No pictures, everything else exact: set down the entries in full.
----
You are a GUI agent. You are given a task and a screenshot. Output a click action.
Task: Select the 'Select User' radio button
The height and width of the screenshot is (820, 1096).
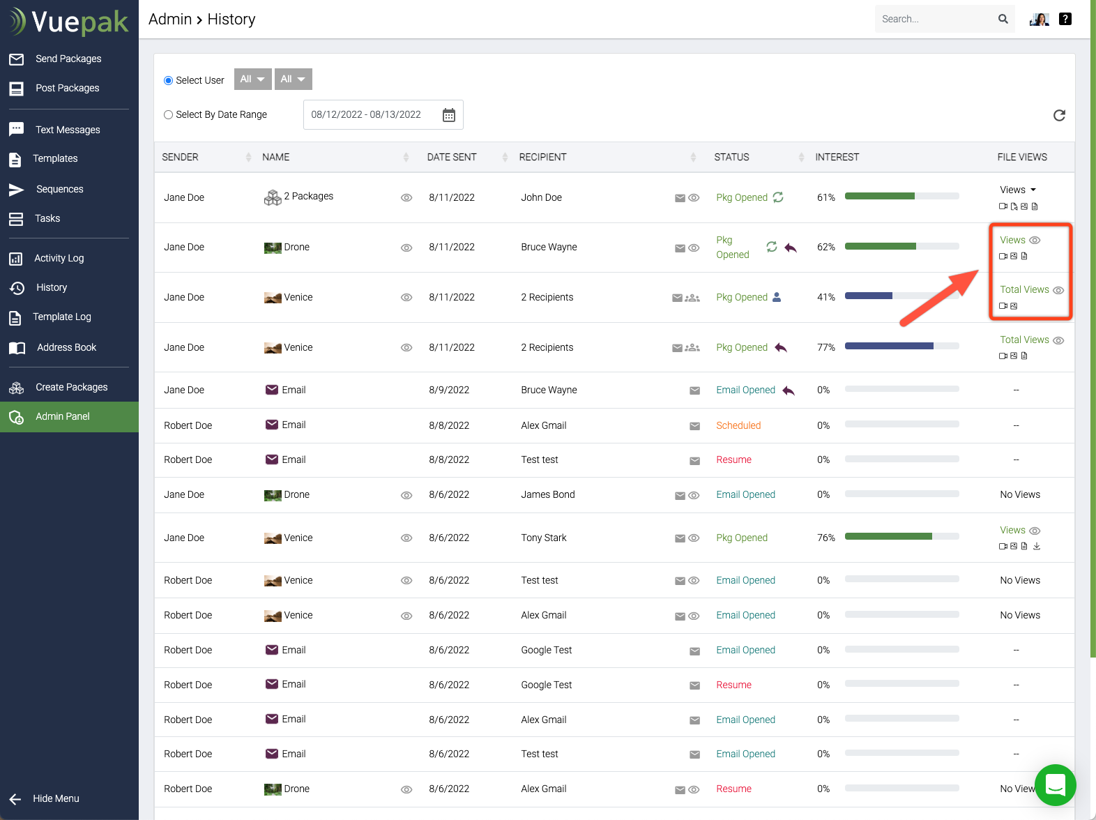[168, 81]
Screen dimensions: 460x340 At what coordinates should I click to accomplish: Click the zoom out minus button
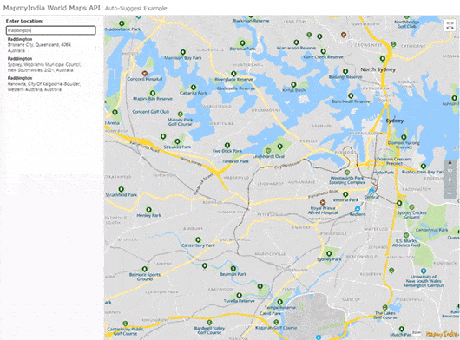click(450, 193)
----
# ANSWER TO THIS EXERCISE
You are a GUI agent. You are given a task and a screenshot. Output a click action.
Task: Select the 'Select User' radio button
The height and width of the screenshot is (820, 1096).
[168, 81]
Screen dimensions: 460x340 At what coordinates should I click to accomplish: Click the zoom out minus button
click(450, 193)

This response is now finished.